Siyasetin gittikçe artan bir şekilde kimlik, kültür ve inanç bazlı yapılması bizi ve bizim gibi ülkeleri zayıflatıyor. Zayıflayan toplumun en hassas noktaları, benlik, milli şuur, ortak ülkü, ortak hedefler vs. gibi kavramlar oluyor. Geçenlerde, Referandum sonrası yapılan bir kamuoyu yoklamasında yüzde 42’nin kendisinden nefret ettiği sonucunun çıktığını gören Tayyip Beyin çok şaşırdığını gazeteler yazmıştı. Şaşırmayalım. Kimlik, kültür ve inançlara dayalı siyaset karşılıklı olarak düşmanlıkları körükler, ayrışmaları artırır. Maalesef geldiğimiz noktada bu durumdayız ve birbirimizi sevmiyor, sempati duymuyor, anlayış göstermiyoruz. Gittikçe daha fazla sevgisiz toplum oluyoruz.

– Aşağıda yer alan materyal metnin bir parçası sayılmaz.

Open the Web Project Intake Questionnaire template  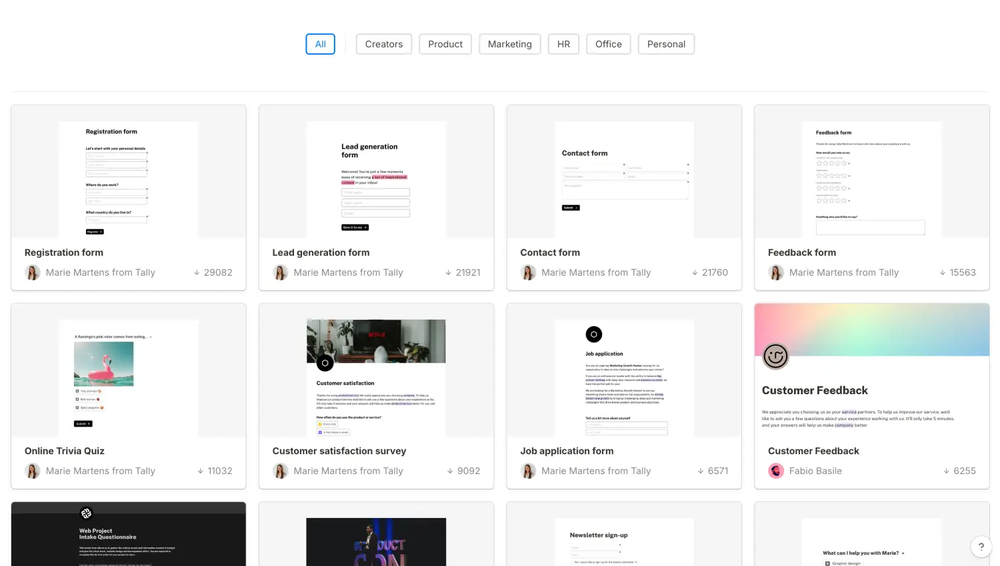(128, 534)

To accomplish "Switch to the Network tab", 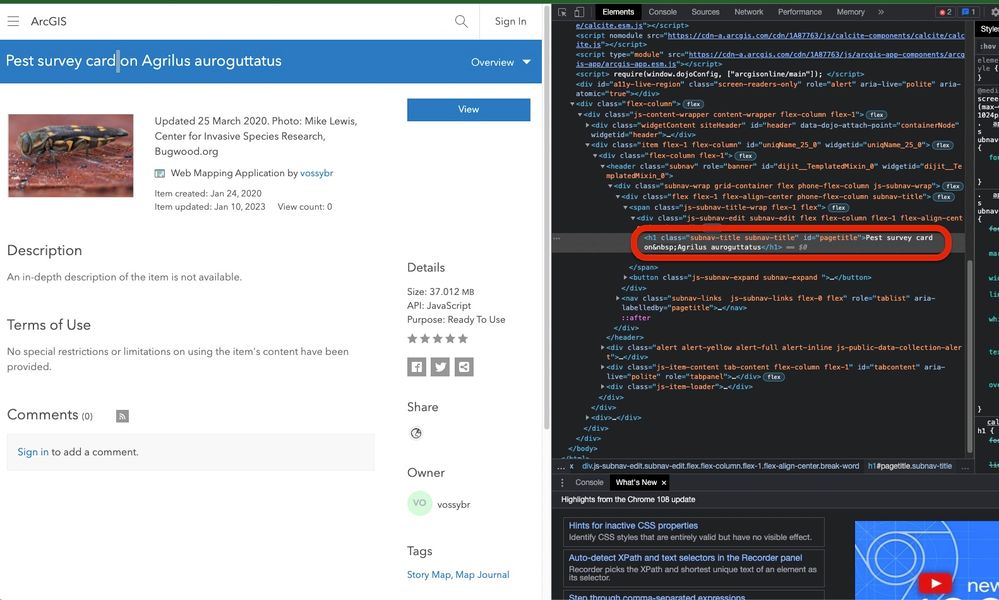I will click(x=748, y=12).
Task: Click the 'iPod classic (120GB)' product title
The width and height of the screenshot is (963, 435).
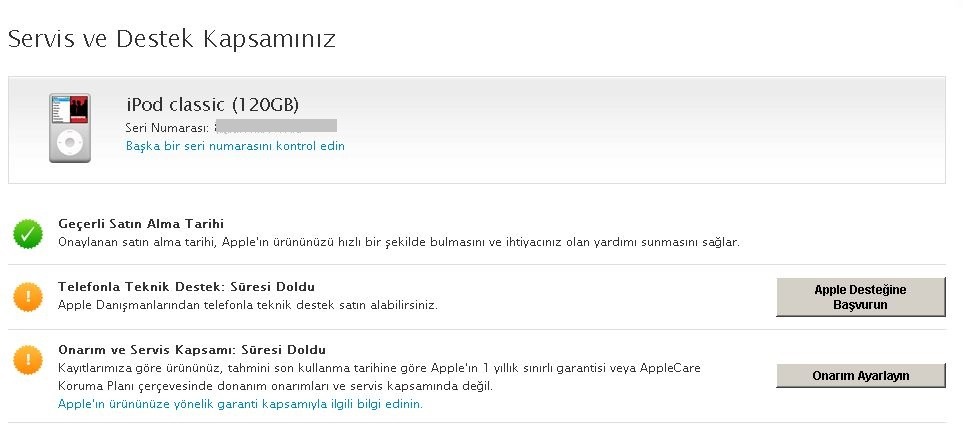Action: [x=212, y=105]
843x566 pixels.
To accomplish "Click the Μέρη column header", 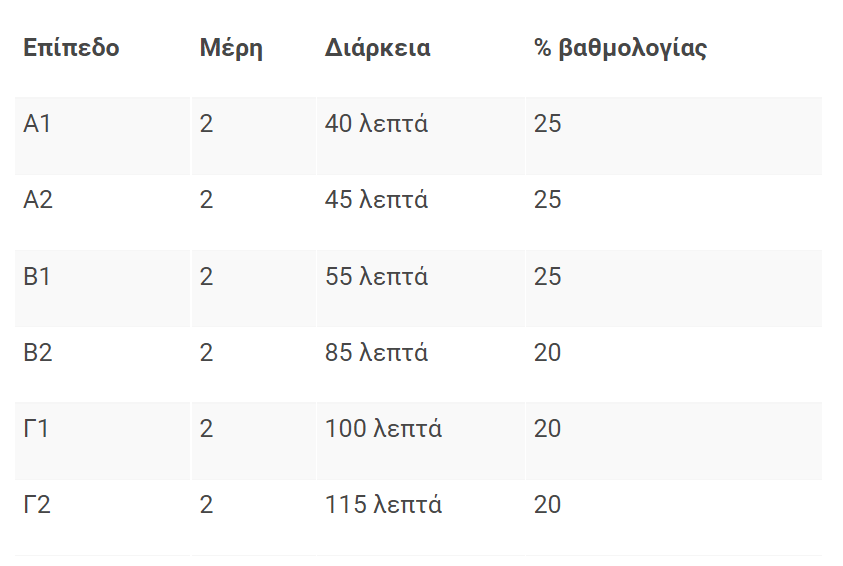I will coord(231,48).
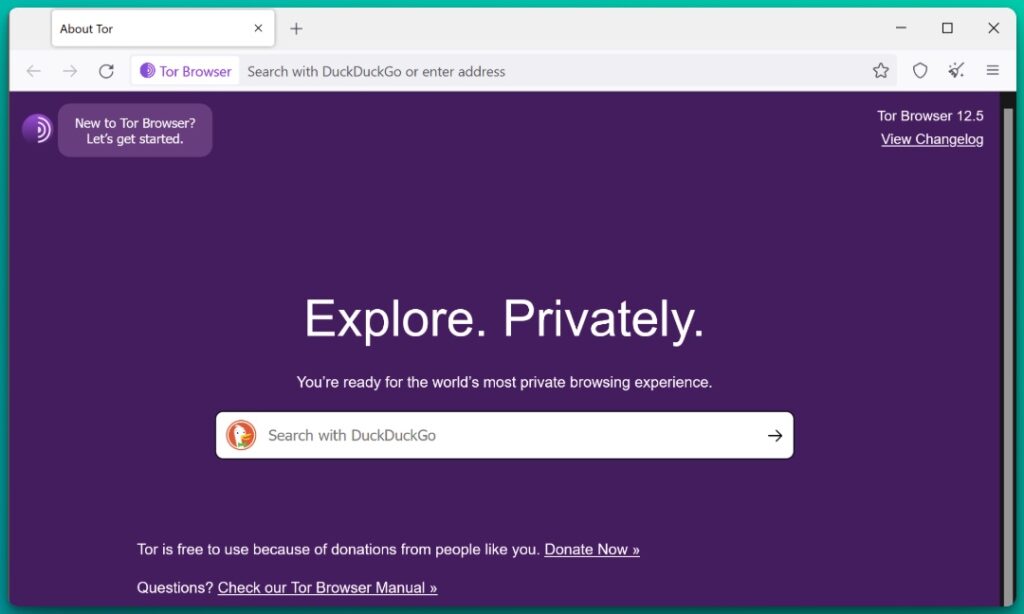Viewport: 1024px width, 614px height.
Task: Submit search with the arrow button
Action: coord(774,435)
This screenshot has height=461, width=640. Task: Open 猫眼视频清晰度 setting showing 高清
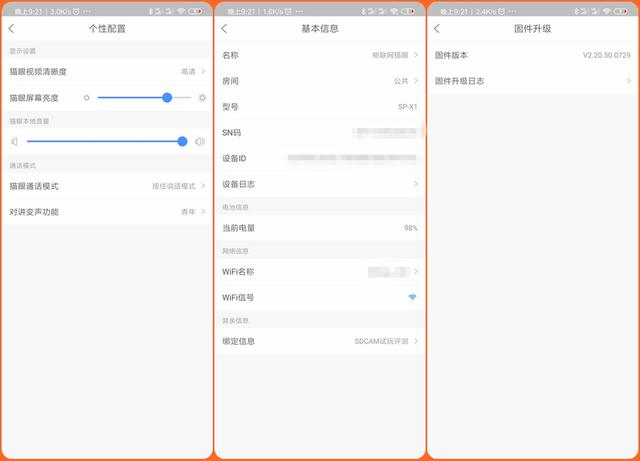[x=107, y=72]
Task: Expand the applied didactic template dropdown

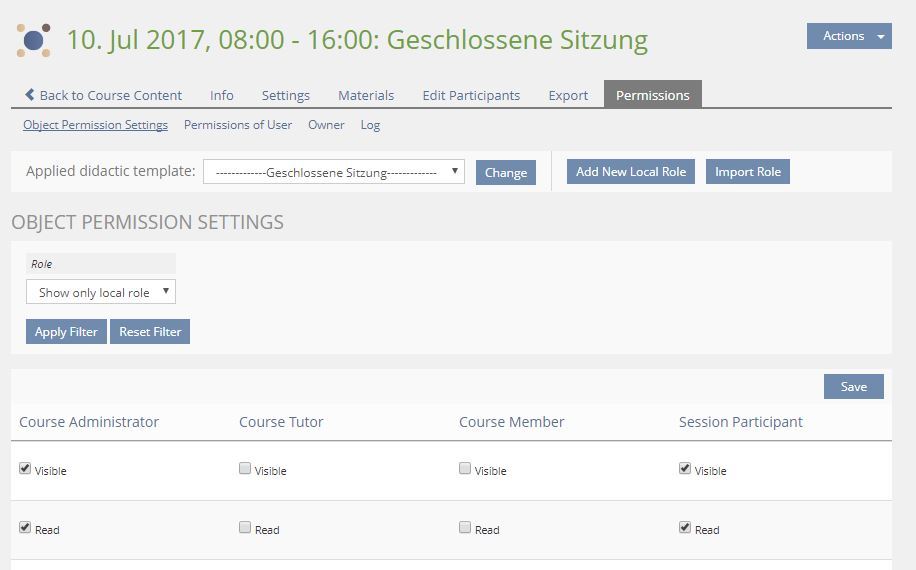Action: (333, 172)
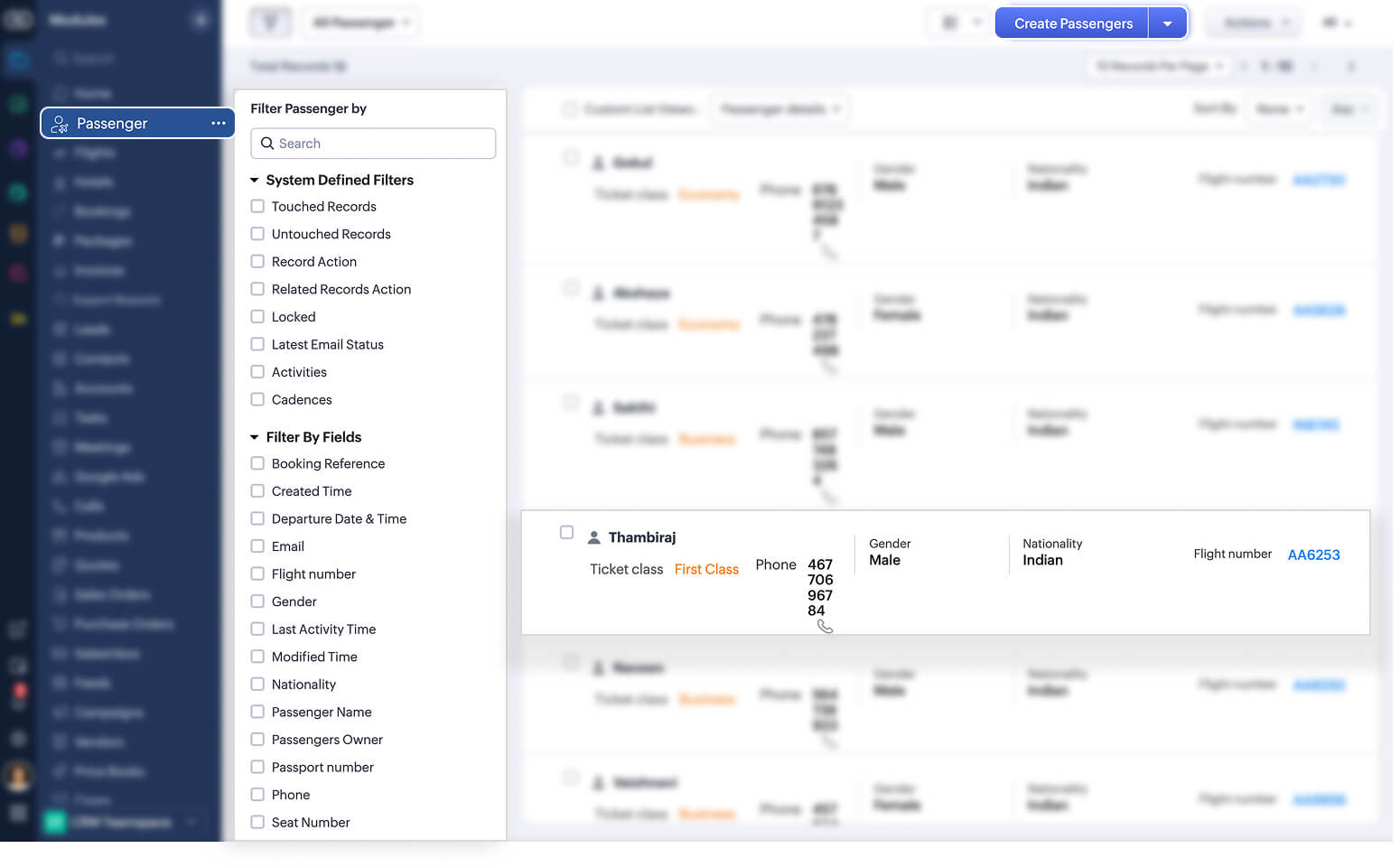The width and height of the screenshot is (1400, 867).
Task: Click the filter funnel icon above the list
Action: point(270,22)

Farkında mısınız bilmiyorum ama ABD’de, İngiltere’de, Almanya’da, Fransa’da hala klasik siyasal partiler geçerlidir. Oralarda da kimlikler ve inançlar ön plana alınmaya çalışılıyor ama sistem buna izin vermiyor. Örneğin, Obama’nın başkan olması ABD’de kimlik siyasetinin önündeki en büyük engeli oluşturmuştur. Keza, Fransa gibi ülkelerde yabancı kökenlilere bakanlıklar verilmesi, ayrı parti örgütlenmelerini engellemiş, farklı kimlikler, kültürler ve inançlar klasik sol-sağ, liberal-muhafazakar partilere dağılmışlardır.
Kimlik, kültür ve inanç esaslı siyaset toplum yapılarını zayıflatır, ülkeleri böler. Türkiye bu tür bir siyaset anlayışı ile tehlikeli bir noktaya doğru gidebilir. Acilen, özellikle CHP ve MHP’nin farklı kimlik, kültür ve inançlardaki kadrolarla takviye edilmeleri lazım. Kesinlikle ana yapılarını, çekirdek fikri yapılarını bozmadan bu takviyeyi gerçekleştirmeleri gerek. Bu Türkiye için elzem, zira, sağ-sol, liberal-muhafazakar diye bölünürseniz bu geçici, konjonktürel olur, ama kimlik, kültür ve inançlar ekseninde bölünürseniz bu kalıcı ve tehlikelidir.
Mesleki, sektörel, hobi ve düşünce bazlı sivil toplum kuruluşları ile toplumların kimlik, kültür ve inanç enerjilerini olumlu kullanamazsanız, siyaset toplumun sorunu olur. Sorunlarımızı siyaset çözemediği gibi, çoğunu da siyaset oluşturuyor.